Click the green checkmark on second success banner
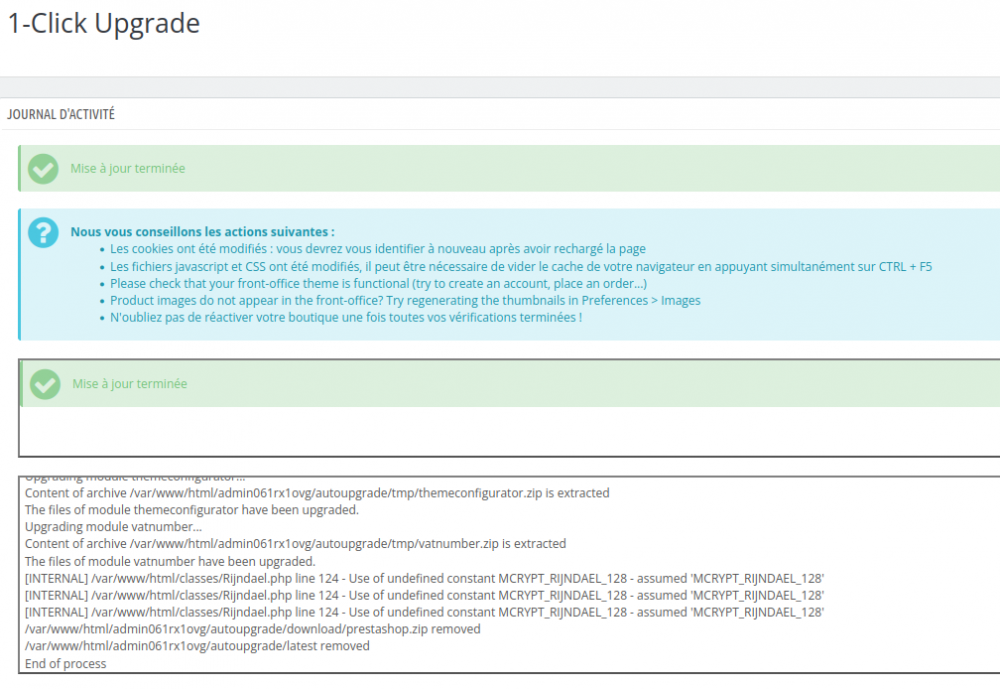The height and width of the screenshot is (689, 1000). coord(42,383)
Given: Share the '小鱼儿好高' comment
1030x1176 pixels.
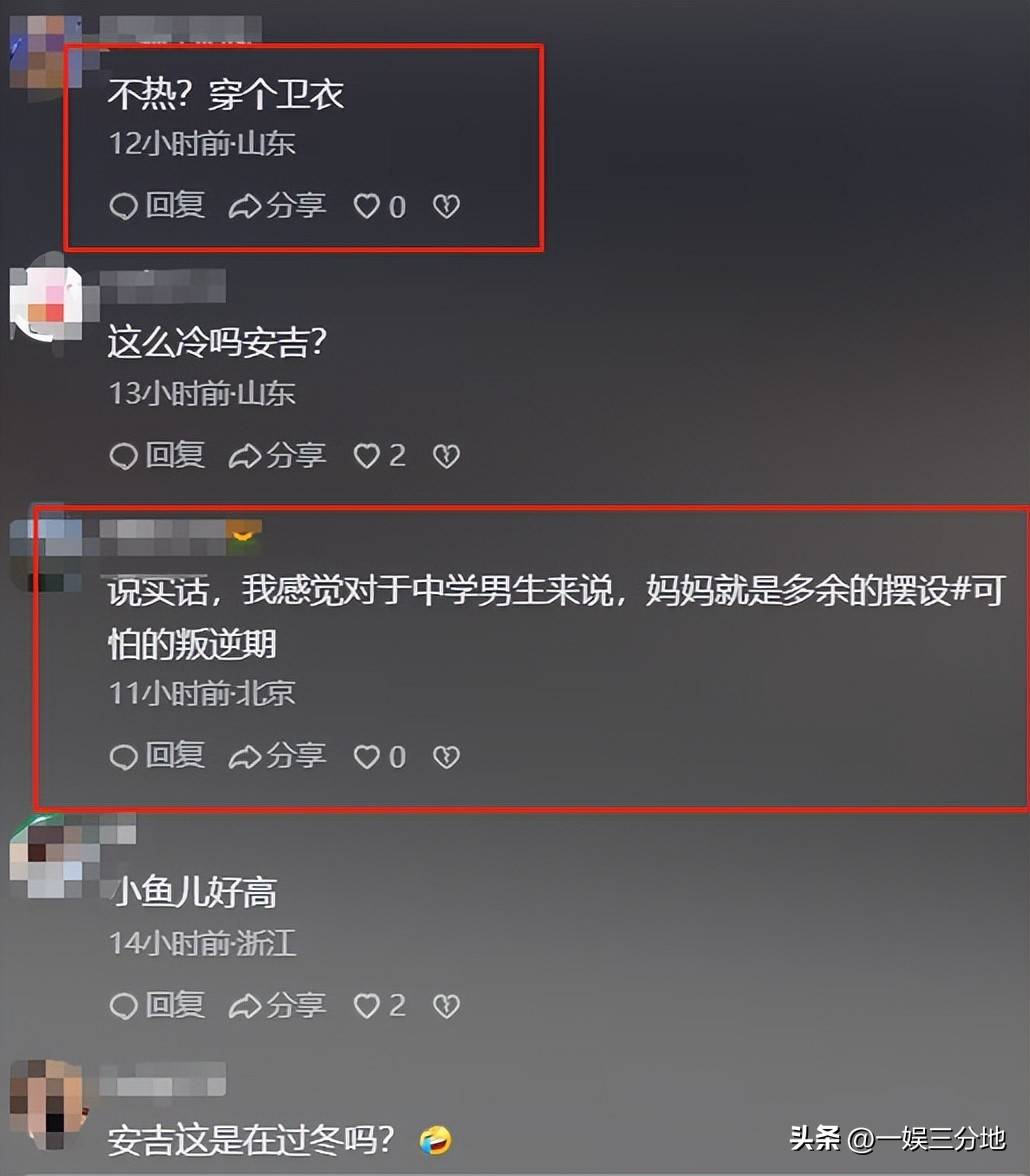Looking at the screenshot, I should (278, 1005).
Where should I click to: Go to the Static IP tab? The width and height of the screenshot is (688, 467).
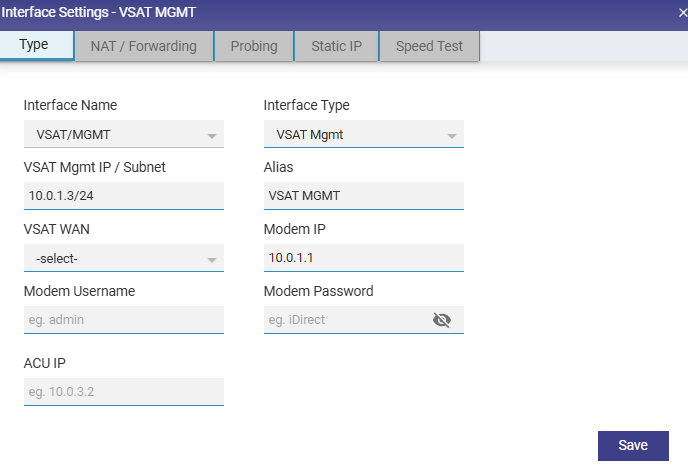pyautogui.click(x=336, y=46)
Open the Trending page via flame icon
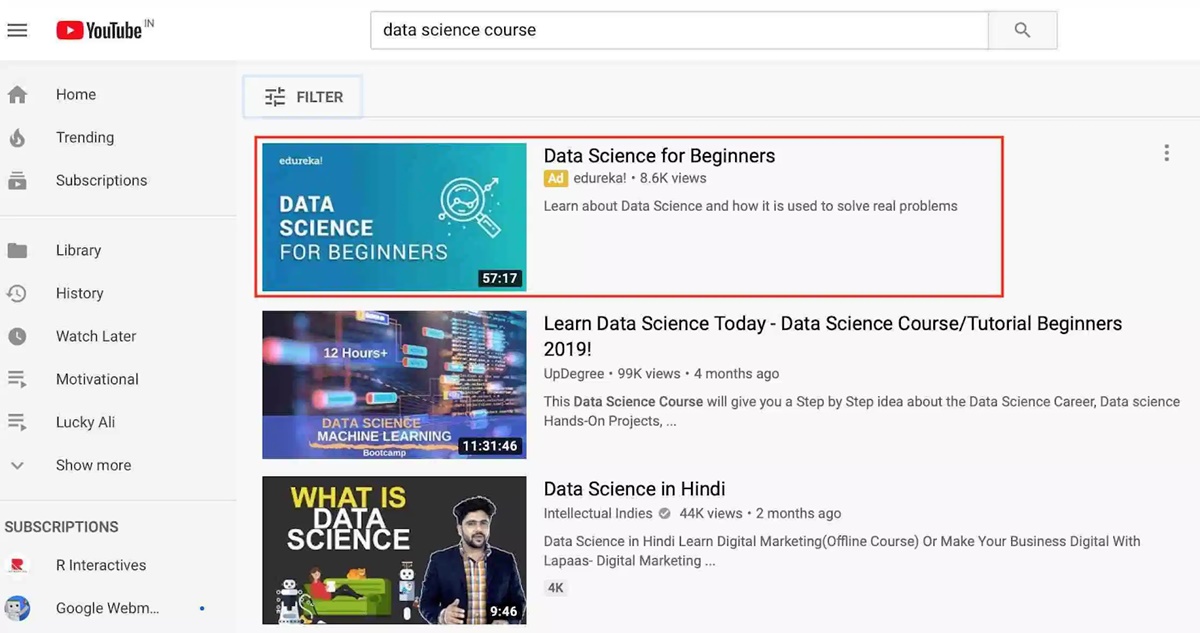1200x633 pixels. click(x=17, y=138)
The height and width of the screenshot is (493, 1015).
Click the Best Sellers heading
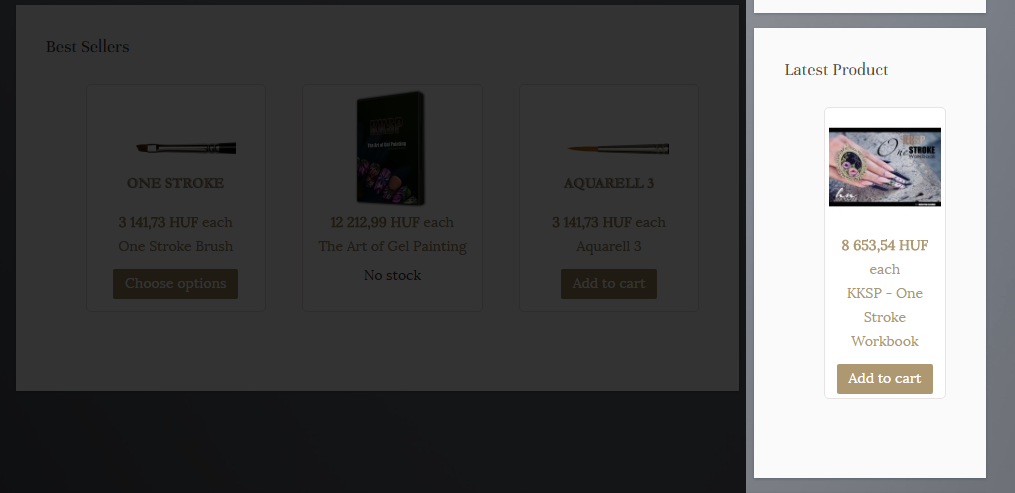tap(87, 47)
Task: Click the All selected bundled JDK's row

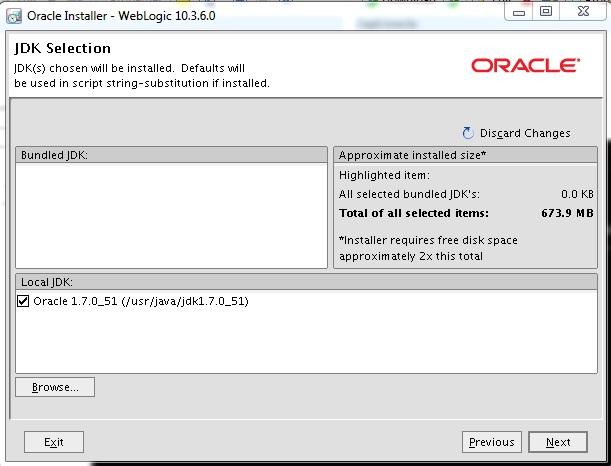Action: pyautogui.click(x=465, y=194)
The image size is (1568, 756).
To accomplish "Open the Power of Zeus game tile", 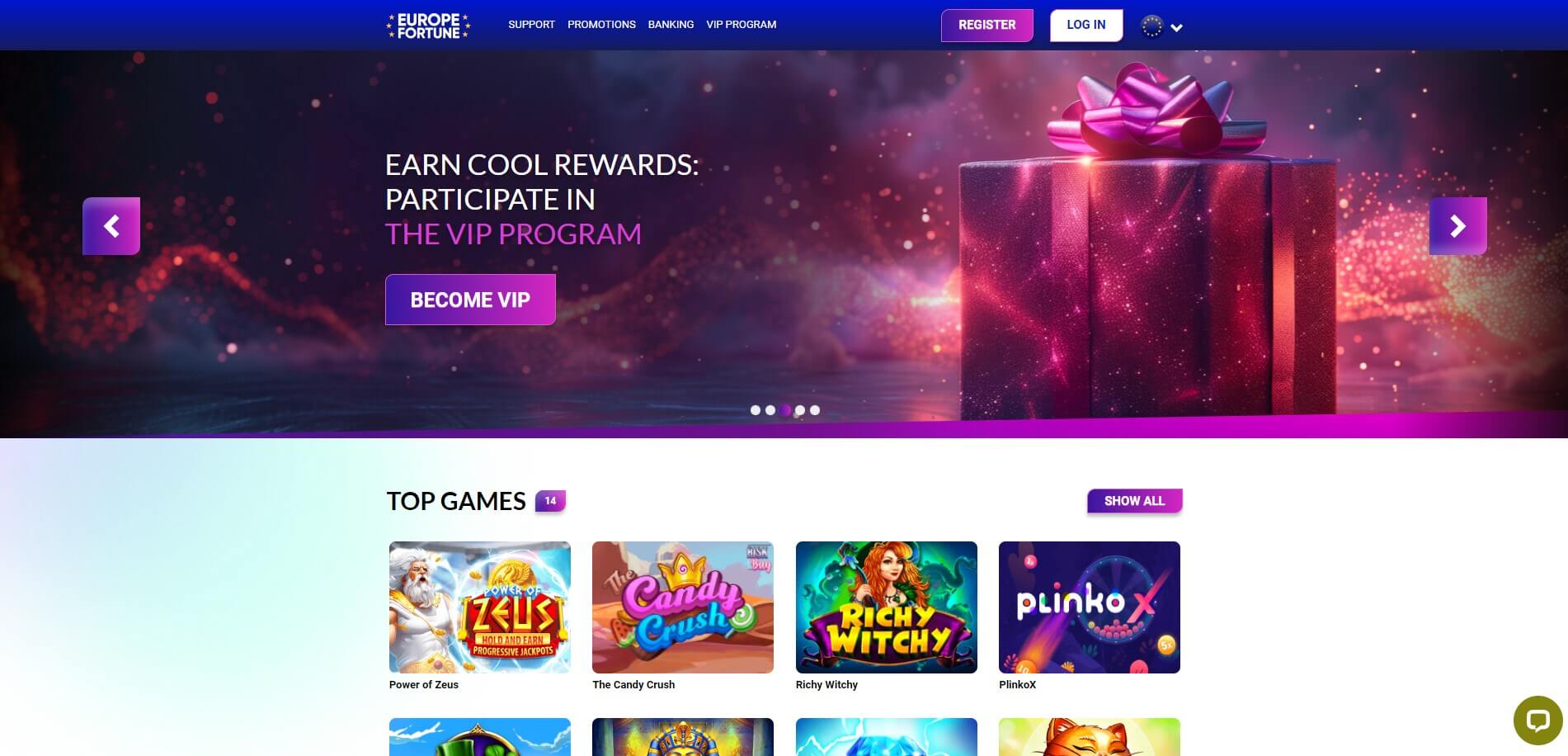I will (x=480, y=607).
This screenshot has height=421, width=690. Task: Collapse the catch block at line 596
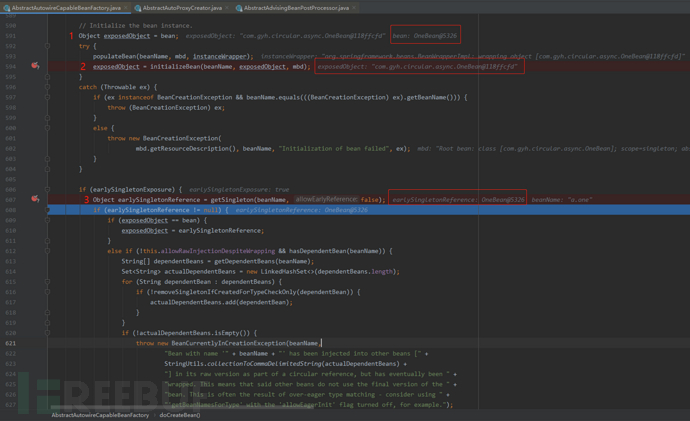pyautogui.click(x=47, y=87)
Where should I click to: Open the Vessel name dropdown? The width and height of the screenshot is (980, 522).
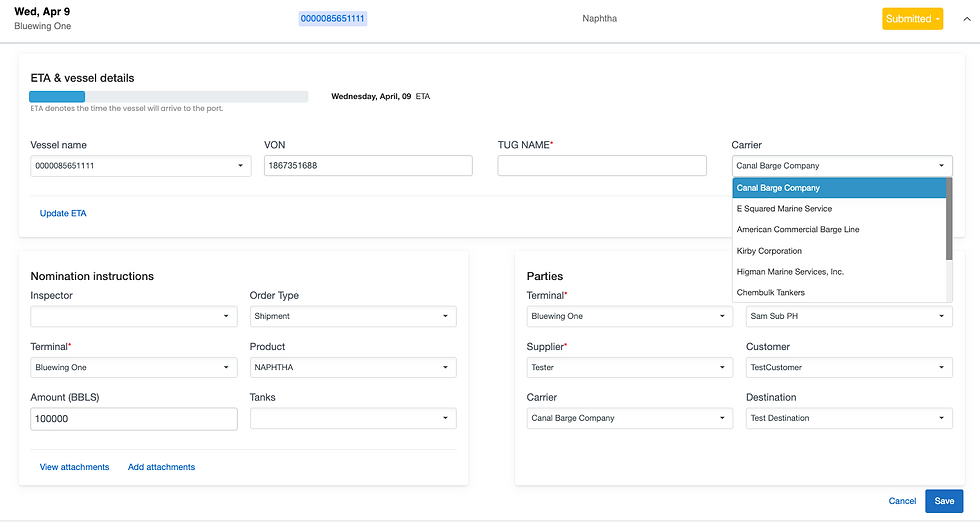140,166
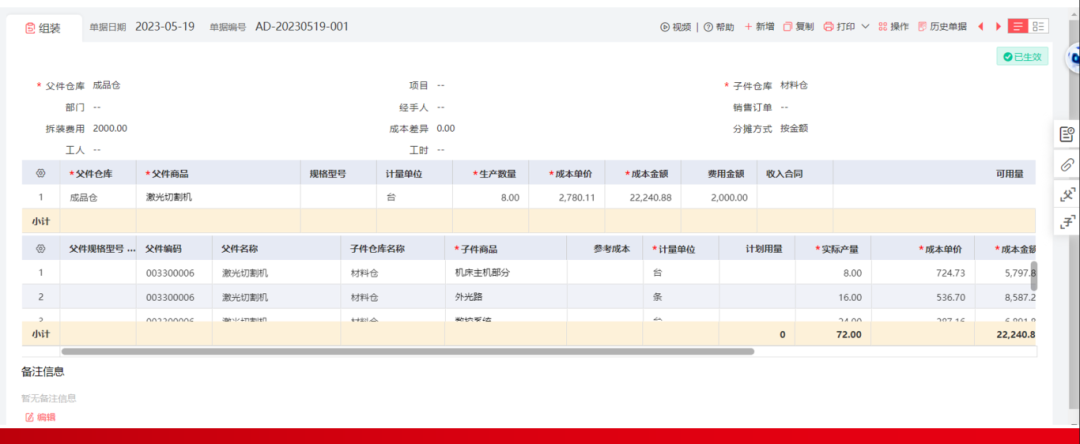Click the 打印 print button
The height and width of the screenshot is (444, 1080).
click(x=839, y=27)
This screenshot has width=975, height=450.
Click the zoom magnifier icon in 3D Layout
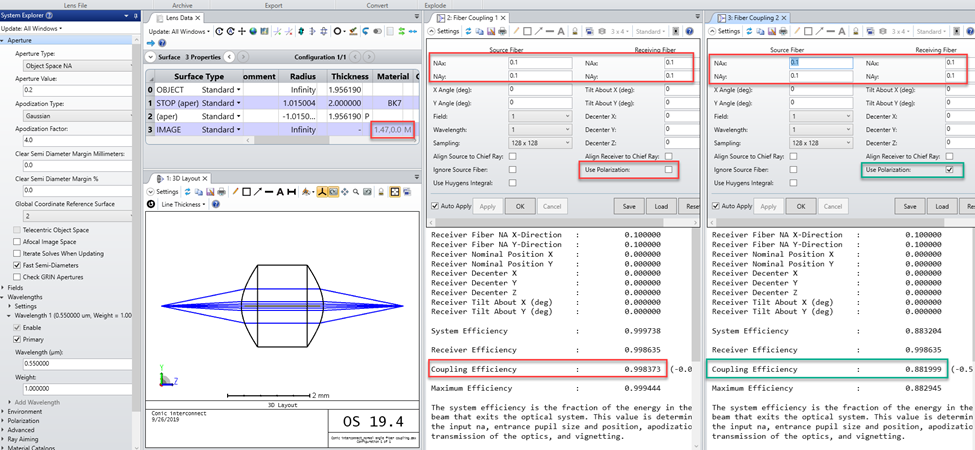point(356,192)
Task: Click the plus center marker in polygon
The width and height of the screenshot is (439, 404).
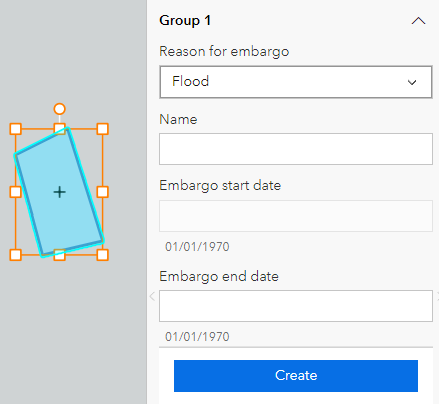Action: (59, 192)
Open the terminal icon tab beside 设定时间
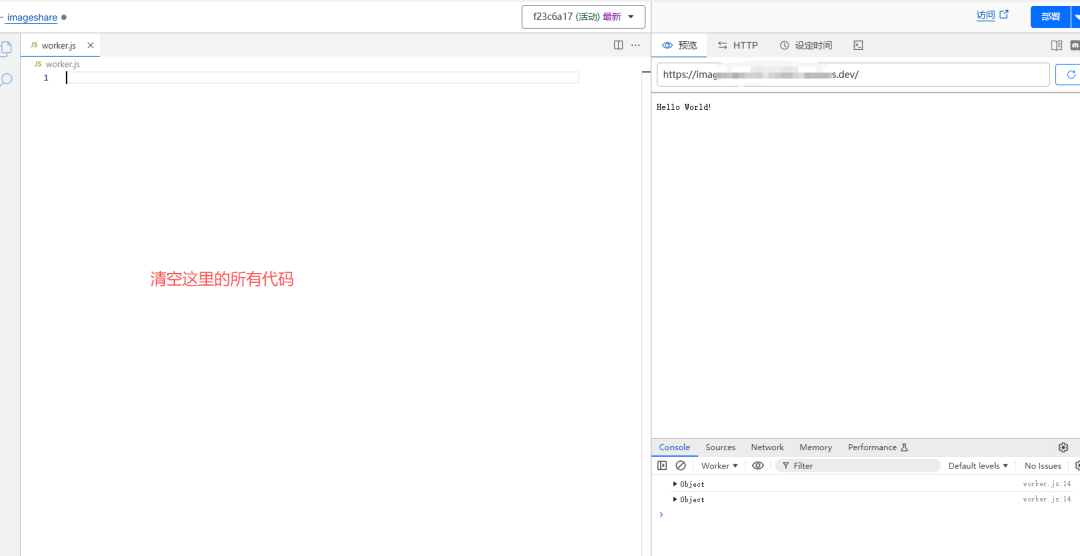Screen dimensions: 1080x556 point(858,45)
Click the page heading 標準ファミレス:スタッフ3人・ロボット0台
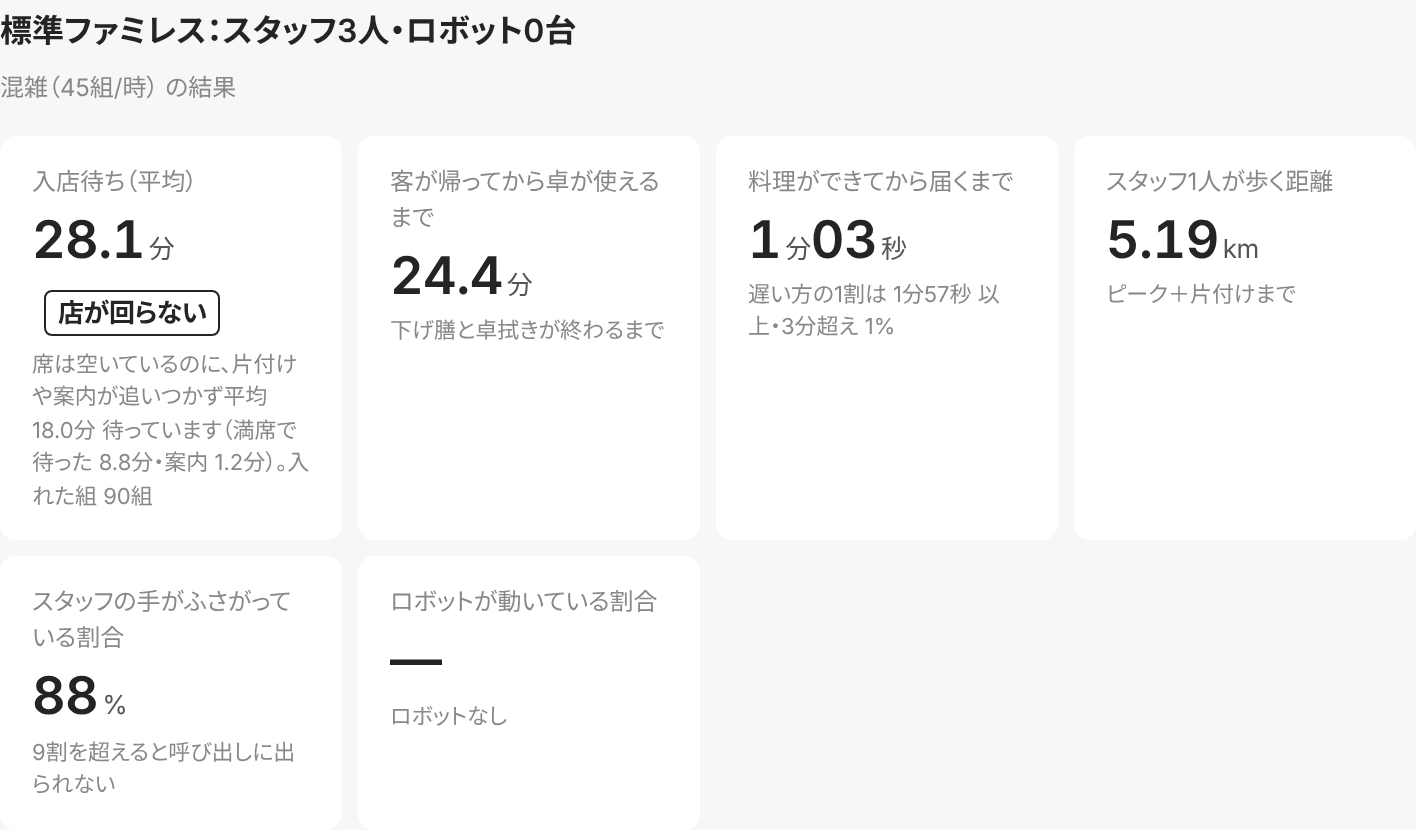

________________________________________

WORK INSTRUCTIONS:
Pictures excluded, give again exactly and only the lines of the material above from the line with "This screenshot has height=421, width=690." through the line with "This screenshot has width=975, height=450.".

PROBLEM SOLUTION:
This screenshot has height=421, width=690. Task: Collapse the catch block at line 596
pyautogui.click(x=47, y=87)
Where should I click to: Open the Vessel name dropdown? The width and height of the screenshot is (980, 522).
140,166
Click the 打印 print button
The height and width of the screenshot is (444, 1080).
click(x=839, y=27)
This screenshot has width=975, height=450.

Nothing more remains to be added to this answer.